PermaSense ist im Gegensatz zu den meisten anderen Experimenten langfristig angelegt. Durch den ununterbrochenen Betrieb der Server und Sensoren rund um die Uhr bedeutet die Sammlung der Daten über mehrere Jahre hinweg eine beträchtliche logistische Herausforderung. Der Ersatz eines einzigen Sensors ist ein richtiges Abenteuer: Es braucht einen Helikopter, speziell ausgebildetes Personal – so ist Jan Beutel gleichzeitig Bergführer – und auch die Gunst des Wetters. Ausserdem müssen dann sowohl die Datenbanken als auch die Server angepasst werden.

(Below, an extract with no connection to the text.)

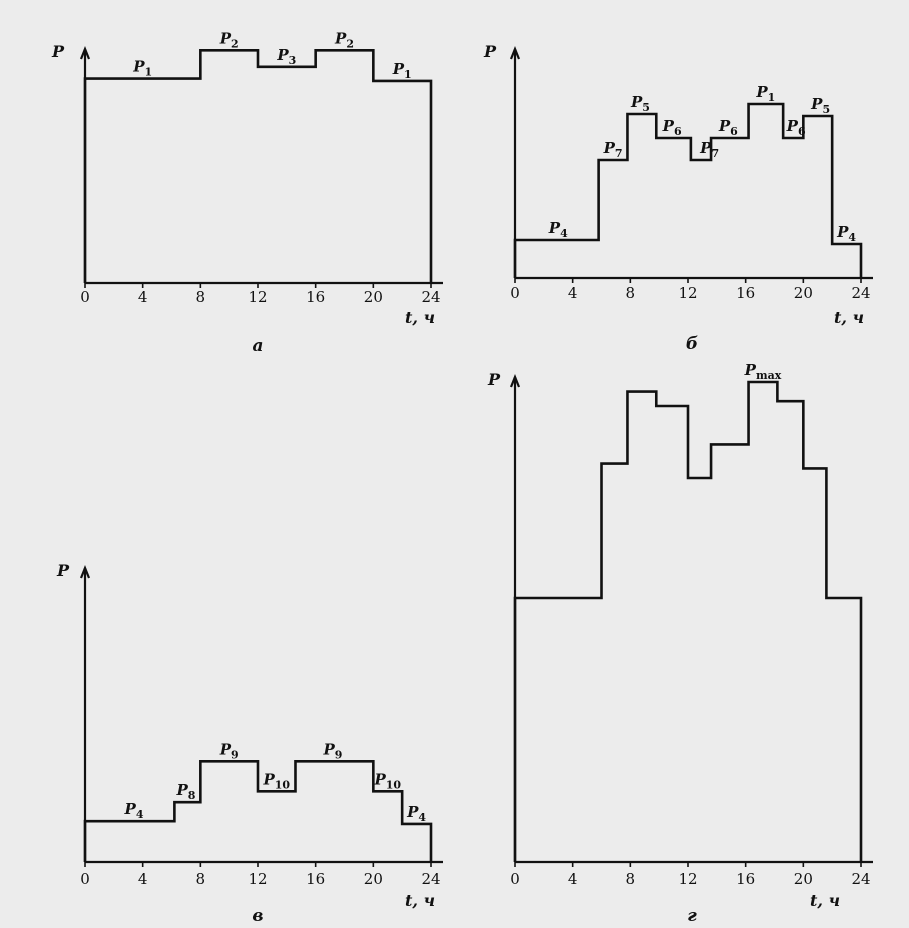  I want to click on level-label: Pmax, so click(763, 372).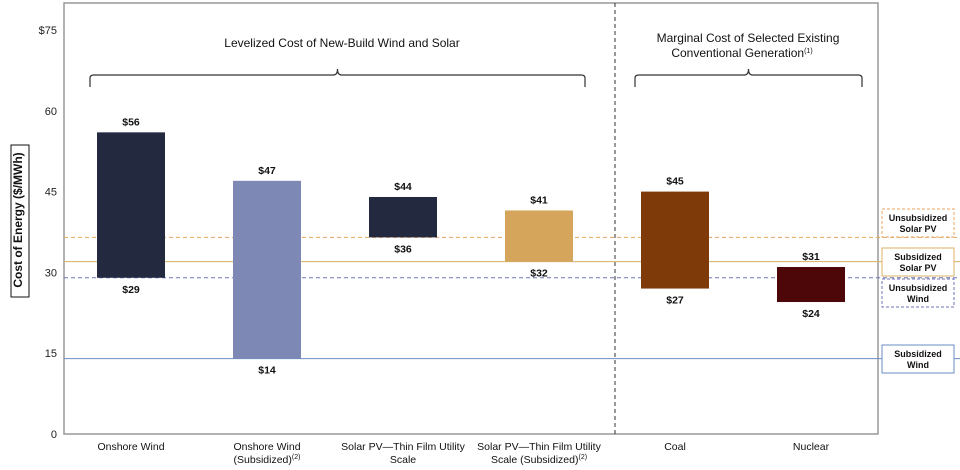 The height and width of the screenshot is (470, 960). Describe the element at coordinates (51, 354) in the screenshot. I see `y-tick-label: 15` at that location.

Informationen für Modelle und Anwendungen

Die Technologie der Sensornetze eröffnet neue Möglichkeiten, Daten von hervorragender Qualität in schwierigem Gelände zu sammeln. In der nächsten Etappe des Projekts sollen diese Daten in nützliche Informationen umgewandelt werden, die sowohl für die verschiedenen Bereiche der Geowissenschaften als auch für die Abschätzung von Naturgefahren aussagekräftig sind. So sieht Stephan Gruber, ein Permafrost-Spezialist am Geographischen Institut der Universität Zürich, in PermaSense die willkommene Gelegenheit, endlich die präzisen Daten zu erhalten, die er für die Ausarbeitung von Computermodellen benötigt.

Für Jan Beutel ist PermaSense dagegen das ideale Projekt, um die Anwendung eines Sensornetzes unter widrigen Umständen zu testen. „Wir möchten eine Symbiose zwischen Wissenschaft und Technologie erreichen.Dazu ist einerseits eine interdisziplinäre Zusammenarbeit erforderlich, andererseits auch die Teilnahme von herausragenden Fachpersonen verschiedener Bereiche“, erklärt der Forscher.